| Exercises to complete |
1) Please answer these questions from the sandalwood exhibit article below, one per line:
(a) In what year were the sandalwood pieces on display procured?
(b) Which component of sandal does the museum's pamphlet say has antimicrobial properties?
(c) Since when has sandalwood been used as a remedy in China?
2) Reproduce everything in the sandalwood exhibit article from "The exhibit aims" down to "a threatened species.", swapping "threatened" for "vulnerable".

| Document segment |
- - -

India has a rich history of using sandalwood for a variety of purposes for more than 2000 years. Throwing light on the age-old history, the Government Museum here has put on display chiselled sandalwood pieces as part of its ‘Exhibit of the Week’ series.
The exhibit aims to help students and children understand the uses of sandal, its eminence, as santalum album or Indian sandalwood is a threatened species.
An ornamental knife made out of sandalwood is among the exhibit. The sandalwood pieces were procured in 1951 from the then ‘Sandalwood Oil Factory,’ in Mysore.
M N Pushpa, curator, Botany section of the museum, said the display would help young learners understand the importance of sandalwood much beyond its commonly understood quality of fragrance.
Sandalwood has significant medicinal properties. It has a special place in Indian systems of medicine like Ayurveda. “For long, in India, sandal paste is applied to protect the skin. It has effective antiseptic properties that are very beneficial in healing disorders relating to urinary problems,” she said.
A pamphlet issued on the exhibit by the museum highlighted that sandal’s main component beta-santalol had antimicrobial properties.
Sandalwood paste is used to heal rashes and prickly skin. Even the Chinese herbal medicine practitioners use sandalwood to alleviate chest and abdominal pain. In China, sandalwood has been used as a remedy for various disorders since 500 AD. Sandalwood along with agar wood is the most commonly used incense material by the Chinese and Japanese in worship and in various ceremonies. It is used to make ornamental knife. Also, it is used in aromatherapy and in soaps. In India, sandalwood paste is integral to rituals and ceremonies to mark religious utensils and to decorate deities in Hinduism.
For thousands of years, sandalwood is often burnt as incense.
The exhibit is in keeping with the goal of the Botany section to show how plant life helps the humankind and other living organisms in myriad ways.

- - -

| Material provided |
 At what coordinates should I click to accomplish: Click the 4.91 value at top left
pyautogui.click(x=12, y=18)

- - -

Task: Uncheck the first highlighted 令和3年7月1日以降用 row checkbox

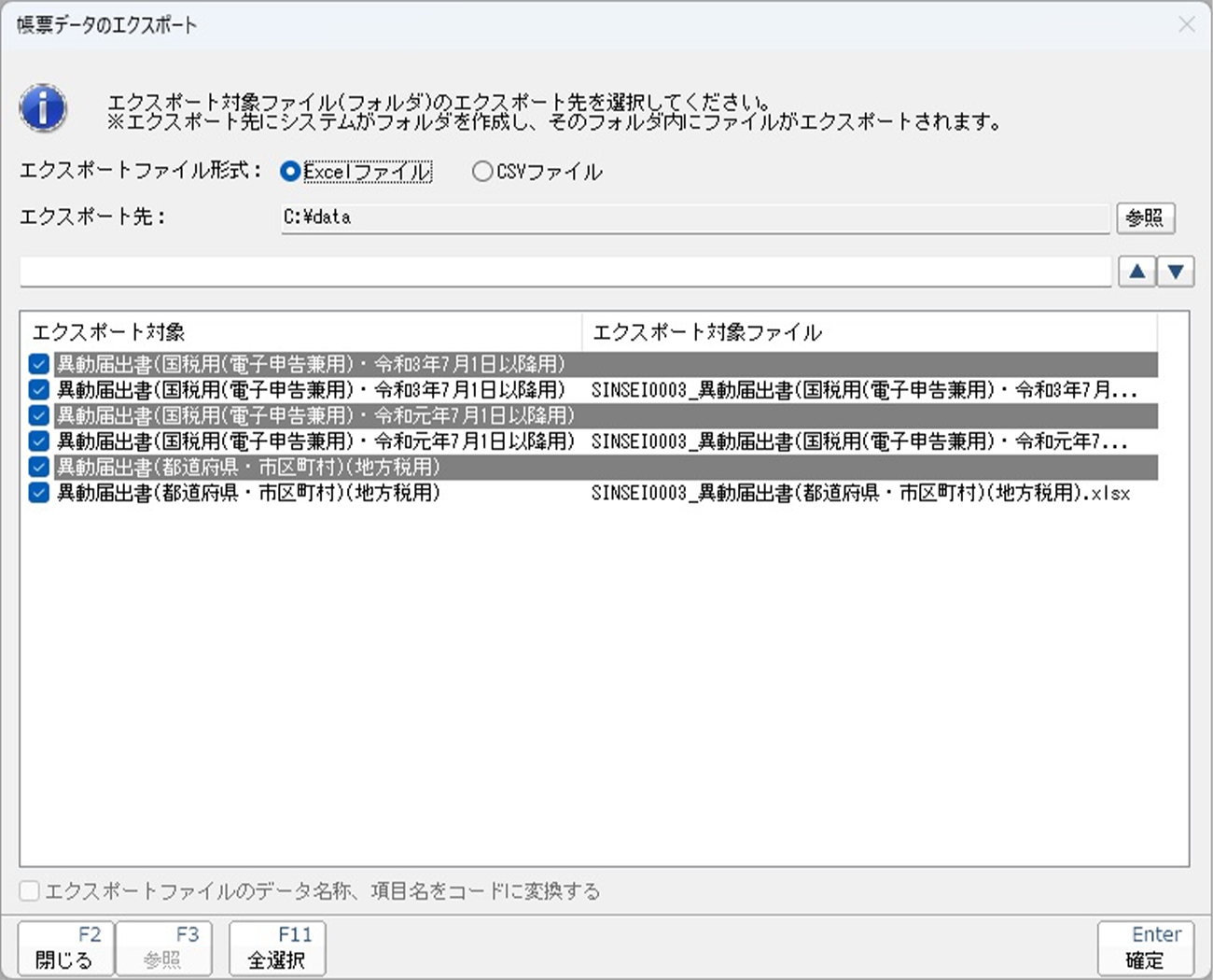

- - -

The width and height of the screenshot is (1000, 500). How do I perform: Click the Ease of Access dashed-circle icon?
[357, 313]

- - -

| Problem solutions |
1)
(a) 1951
(b) Beta-santalol
(c) Since 500 AD

2)
The exhibit aims to help students and children understand the uses of sandal, its eminence, as santalum album or Indian sandalwood is a vulnerable species.